Феномен Евгении Герцык на фоне эпохи — страница 49 из 94

[658]. Едва ли не первой ученицей Иванова после его «посвящения» сделалась не только восторженно-доверчивая, но и весьма умная и духовно одаренная Аделаида Казимировна. Еще в 1904 г. она написала стихотворение, впоследствии, уже после знакомства с Ивановым, названное ею «Предчувствие Вяч. Иванова». Основа его – символ клада, который охраняет лирическая героиня. Клад этот – мировая тайна и одновременно загадка ее собственного призвания; добыть клад можно только с мужской помощью. Образность стихотворения допускает равно эротический и «посвятительный» смыслы – ожидаемый гость может быть как возлюбленным, так и судьбоносным наставником, благодетелем человечества:

Я знаю: витязь

Придет могучий,

С рукою сильной,

Со взором жгучим…

Добудет клад он

Из темной бездны

И миру кинет

Потоком звездным…

Эротические возможности этой символической парадигмы, ввиду любви к Иванову Евгении, были подавлены в зародыше; ожидание Аделаидой духовного наставника при встрече с Ивановым было на какое-то время удовлетворено. Мистагог мгновенно вошел в роль – однажды вечером «остро, пронзительными вопросами стал допытываться, куда я иду, что я буду делать со своей душой и т. д.», – рассказывала Аделаида подруге[659]. До своего обращения в православие (которое Евгения и Аделаида приняли в 1911 и 1915 гг. соответственно) сестры Герцык представляли себе духовную жизнь в теософском ключе: их мачеха всерьез интересовалась теософией, как веру приняла учение Блаватской-Безант ближайшая подруга Евгении Софья Герье. В 1908 г. Иванов позиционировал себя в качестве «религиозной» альтернативы теософским наставникам, – кроме вышеупомянутых, также и Р. Штейнеру (тогда антропософия еще не выделилась из теософского движения), из-за чего у него часто случались стычки с Минцловой. Тем не менее мистагог признавал духовный приоритет визионерки, имевшей доступ к Штейнеру и в ряд европейских лож, которая всем своим поведением показывала, что живет на грани двух миров. В своих первых опытах «учительства» Иванов опирался на Минцлову, разыгрывая ситуацию Дельфийского оракула: Минцлова была Пифией, он – жрецом Аполлона, толкователем ее экстатических речей. Ярким свидетельством того, как действовала «духовная школа» на Башне, служит письмо А. Герцык к В. Гриневич от 6 февраля 1908 г., живо передающее – по следам события – переживания «ученицы»; нелишне будет привести большую выдержку из него.

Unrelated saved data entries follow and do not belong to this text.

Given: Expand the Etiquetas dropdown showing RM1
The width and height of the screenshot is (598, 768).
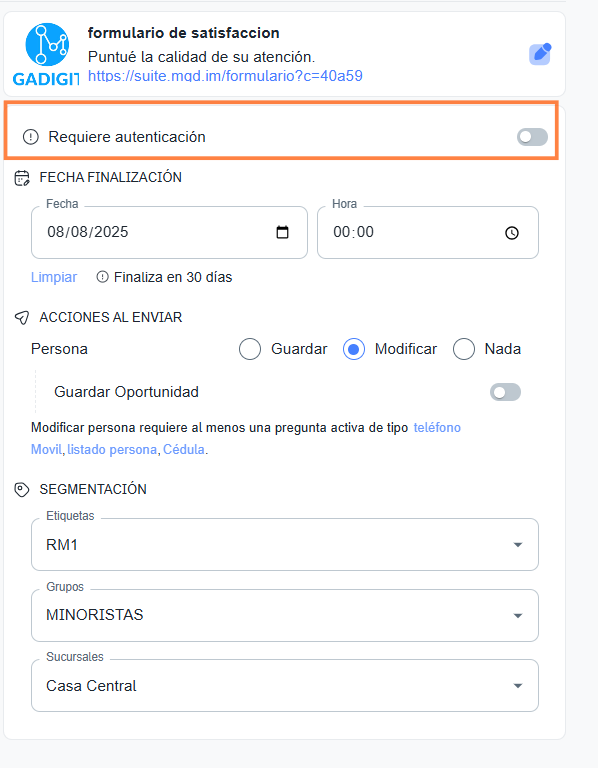Looking at the screenshot, I should click(285, 545).
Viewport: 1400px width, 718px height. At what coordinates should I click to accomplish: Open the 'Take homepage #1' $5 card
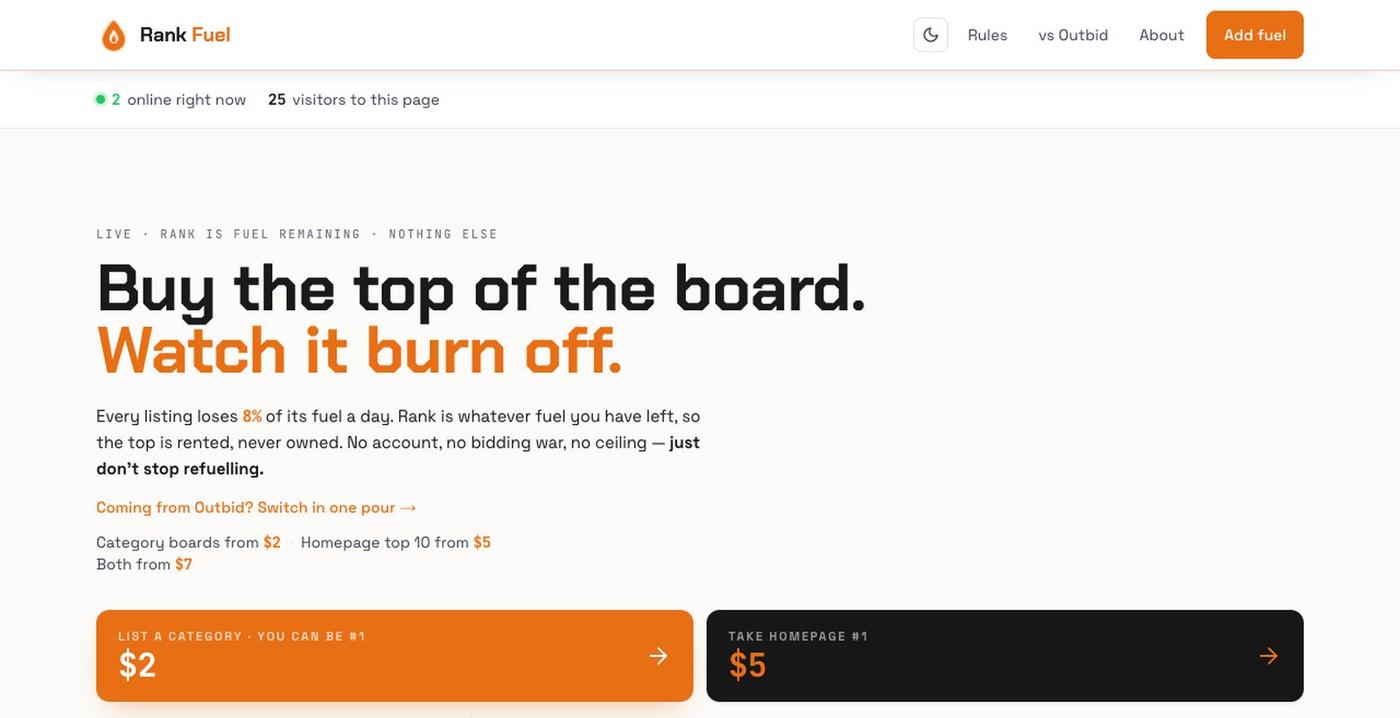[1005, 656]
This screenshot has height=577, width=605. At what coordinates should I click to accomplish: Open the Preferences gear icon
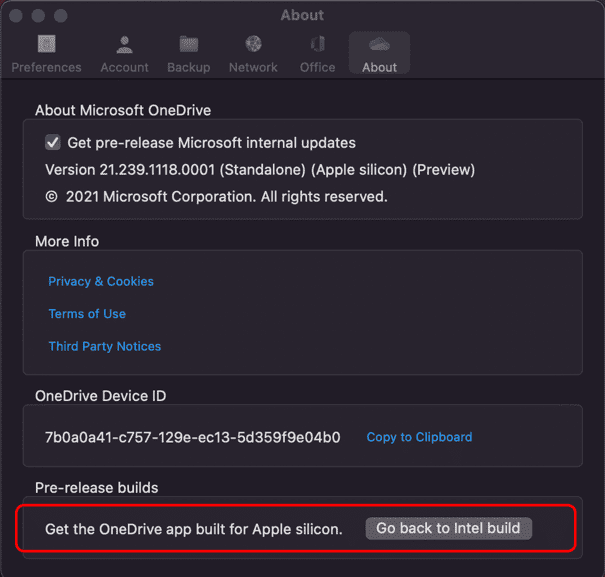point(47,44)
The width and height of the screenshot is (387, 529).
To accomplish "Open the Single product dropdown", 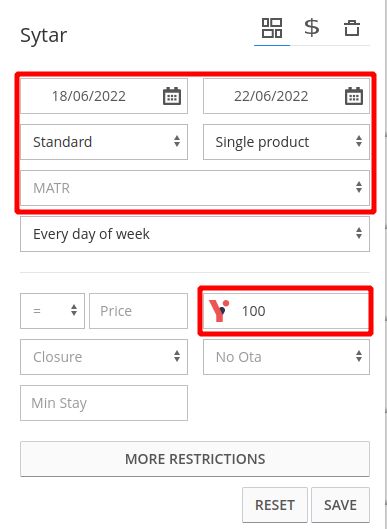I will point(286,142).
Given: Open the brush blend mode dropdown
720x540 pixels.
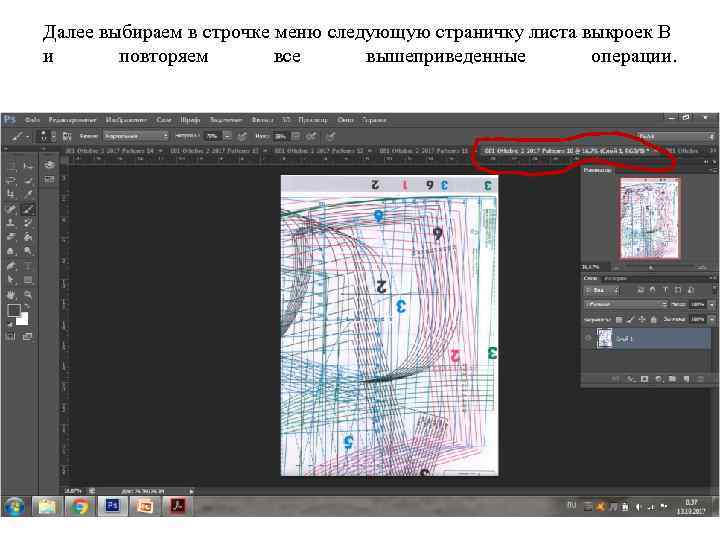Looking at the screenshot, I should click(137, 135).
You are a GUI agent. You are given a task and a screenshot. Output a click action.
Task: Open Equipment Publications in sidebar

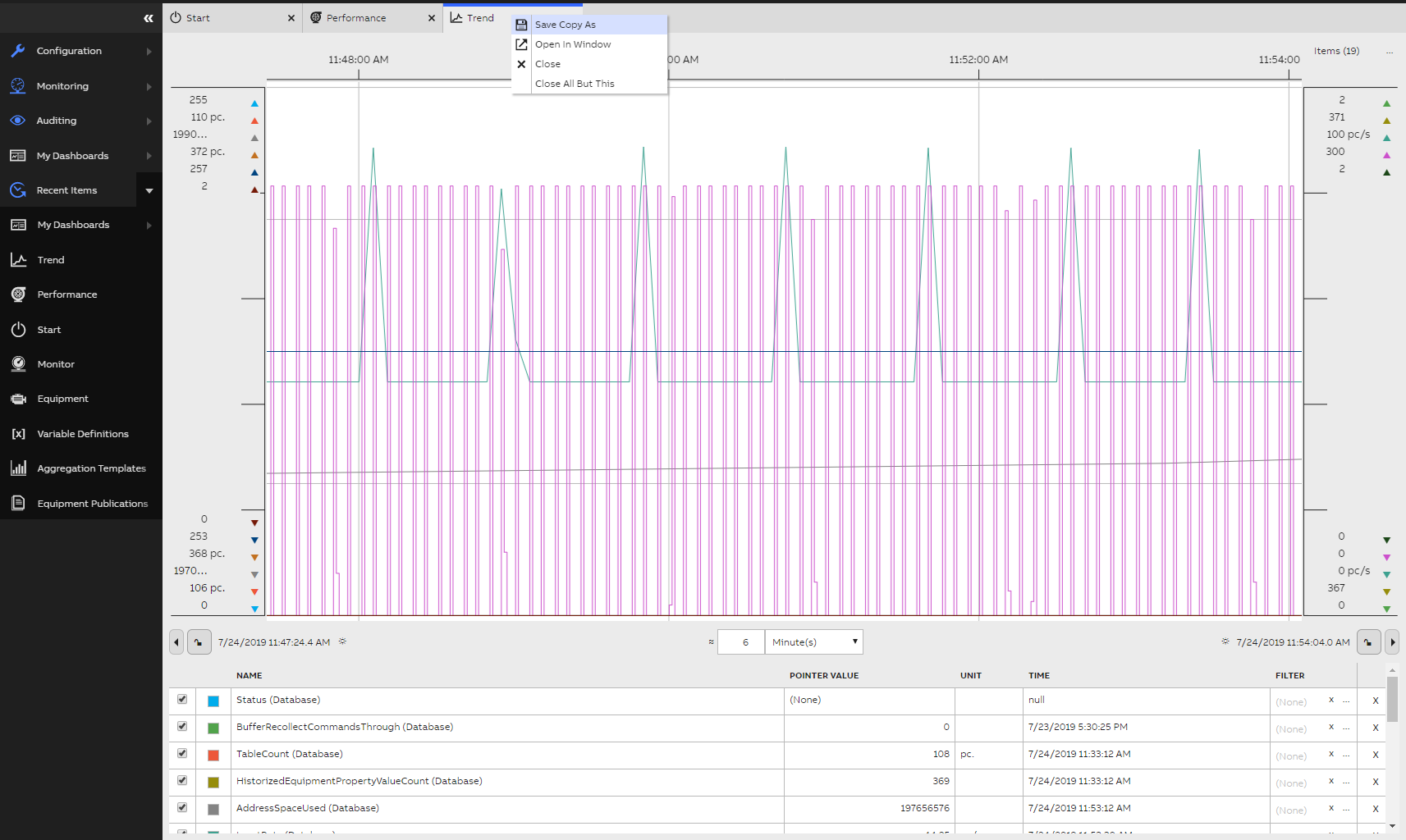tap(92, 504)
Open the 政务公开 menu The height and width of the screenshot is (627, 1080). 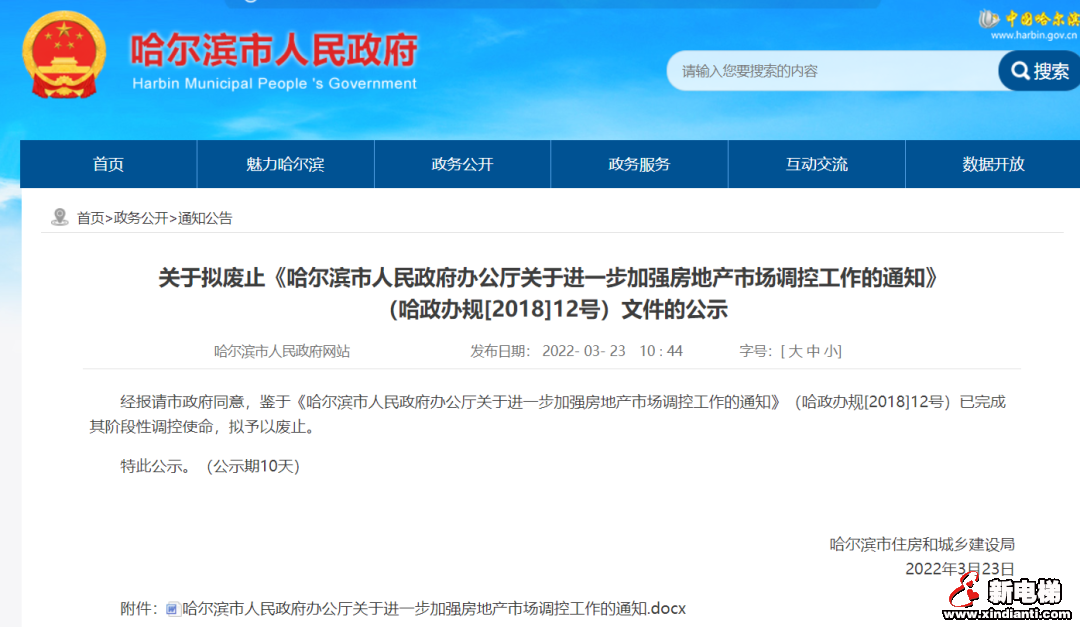(x=462, y=164)
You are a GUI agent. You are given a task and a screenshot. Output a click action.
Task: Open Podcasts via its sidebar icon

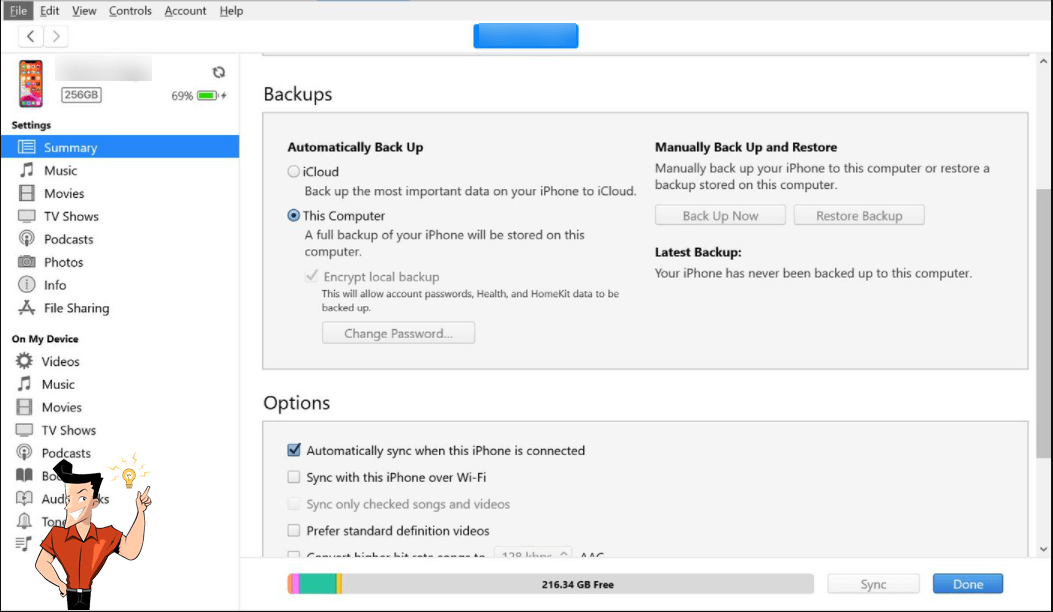27,239
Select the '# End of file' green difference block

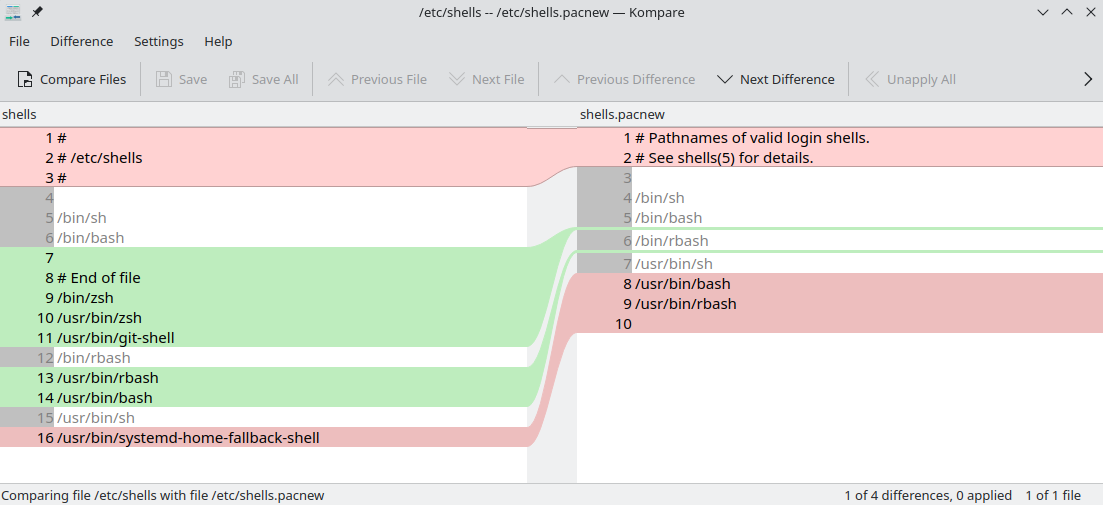[x=264, y=297]
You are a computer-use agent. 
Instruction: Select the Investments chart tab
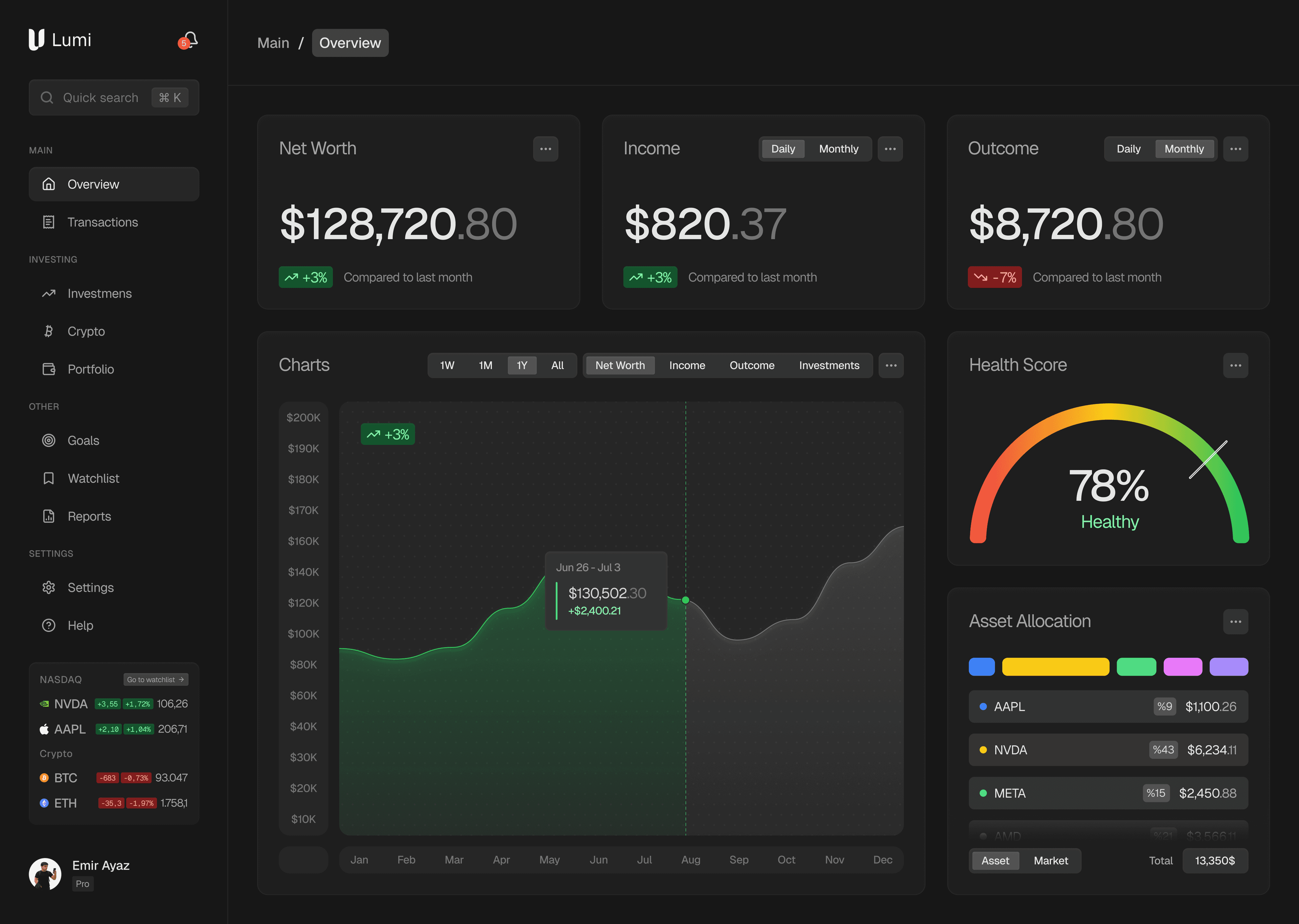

«Душная маленькая комната, золотая голова Вяч<еслава> на коленях у А<нны> Руд<ольфовны> и ее каменное, как изваянное, лицо со строгими, знающими глазами. Он хотел, он властно требовал, чтоб она мне открыла о смерти, о жизни. Сначала он говорил сам о нетленности “тела”, о расцвете после смерти, о единственно возможном слиянии нетленного с нетленным. “Я был для вас учителем, но теперь я сам становлюсь учеником, и А<нна> Руд<ольфовна> будет говорить вам то, что я хочу, чтоб вы знали”. И он сел у ее ног и прижался к ней весь, прильнул, и она – холодная, огненная, как мрамор белая, острым шепотом стала говорить. Она так дрожала вся, так безумно волновалась, что это передалось мне, и напряглась вся душа, стремясь уловить и принять в себя ее пророчества. Но я ничего не слышала от волнения, а она не могла повысить голоса – и тогда Вяч<еслав> стал записывать, писать под ее диктовку отрывочные тихие слова, обмениваясь с ней взглядами, спрашивая, возражая. Я сидела на ковре около нее и ждала. Потом он дал мне лист, и я читала, он принес стихи свои о том же и пояснял их… Потом зоркими вопросами они (больше он) стали узнавать мою душу, ступень, на кот<орой> стоит она, сферы, открытые ей. Самыми бедными, неукрашенными словами, самыми честными отвечала я, заботясь только, чтоб была правда. Как перед судом, как перед Богом. И так темна и убога казалась я сама себе и жизнь моей души, что были страданье и стыд. Не знаю, поняли ли они, сумела ли я формулировать. Но они (говорил собственно Вячеслав, но все время спрашивал ее, как бы творя ее волю, обращаясь к ней, а не ко мне) сказали, что я уже нахожусь на мистическом пути, и миссия моя – любовь, чистая, безгранная, не хотящая ничего для себя любовь. Они сказали, что я еще не имею права воспитывать, формировать чужие души, влиять на них, но я должна пока только “благовествовать о смерти и любви”[660] и гореть огнем, кот<орый> зажегся во мне. <…> Слабость у меня была такая, как после обморока». В результате «посвятительной» беседы Аделаида впала в «мучительное тягостное чувство» – ее мистически «обожгли», «избили» и заставили замолчать[661].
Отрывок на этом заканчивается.